La théorie défendue par un certain nombre d’épidémiologistes américains aujourd’hui, c’est que cette seconde vague est due non pas à une mutation du virus, mais à une autre souche beaucoup plus virulente que la première, d’avril à juillet 1918, qui avait fait beaucoup de cas mais très peu de décès. La deuxième vague – puisqu’il y en a eu une troisième –, a quand même fait 250 000 morts en France, 220 000 en Grande-Bretagne et 230 000 en Allemagne. Aujourd’hui, on n’est pas du tout dans la seconde vague. Peut-être que demain, ça va nous tomber dessus, mais dans tous les cas, elle ne prévient pas.
Cela dépend du sens que vous donnez à « seconde vague ». Pour l’épidémiologiste Antoine Flahault, par exemple, elle se caractérise par la concordance d’une hausse des nouveaux cas et d’une hausse des morts.
Absolument, mais l’historien doit avoir une définition différente de l’épidémiologiste.
Comment définiriez-vous les relations, aujourd’hui, entre sphère scientifique et sphère politique ?
Les deux sont habités par une méfiance instinctive à l’égard de l’autre. Le pouvoir soupçonne les scientifiques de vouloir décider à sa place. Et les scientifiques ont un mépris sans borne pour les politiques.
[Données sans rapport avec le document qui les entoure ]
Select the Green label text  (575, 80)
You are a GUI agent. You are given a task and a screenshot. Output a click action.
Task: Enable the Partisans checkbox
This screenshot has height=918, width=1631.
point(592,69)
Cela aboutit à quoi ? Les scientifiques sont tellement sûrs que les décisions qui vont être prises seront mauvaises qu’ils ne comprennent plus pourquoi les politiques, parfois, n’écoutent pas leurs conseils.
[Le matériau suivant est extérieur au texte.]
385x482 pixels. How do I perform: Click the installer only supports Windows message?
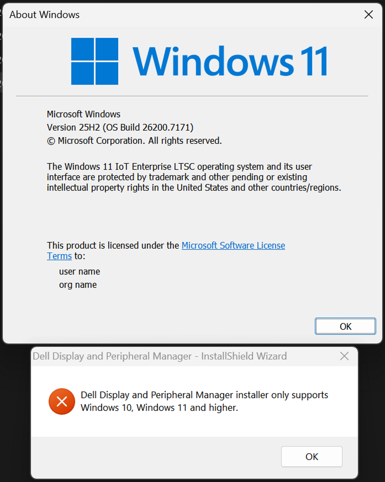pyautogui.click(x=204, y=401)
Ce n’est pas nouveau : le chirurgien Georges Duhamel écrivait en 1937 : « L’Etat est gouverné par le rebut de toutes les carrières honorables. » Il y a également une incompréhension importante et qui ne date pas d’aujourd’hui entre la science et le peuple. Ce sont de gros problèmes de fond parce que les scientifiques ont besoin de se sentir légitimes pour agir. Et la science a besoin de moyens, qui lui sont octroyés par les politiques. Pour essayer de surmonter les incohérences de l’opinion publique, il faut qu’il y ait une certaine confiance en la science. Or, aujourd’hui, on parlerait plutôt de défiance. Une défiance généralisée.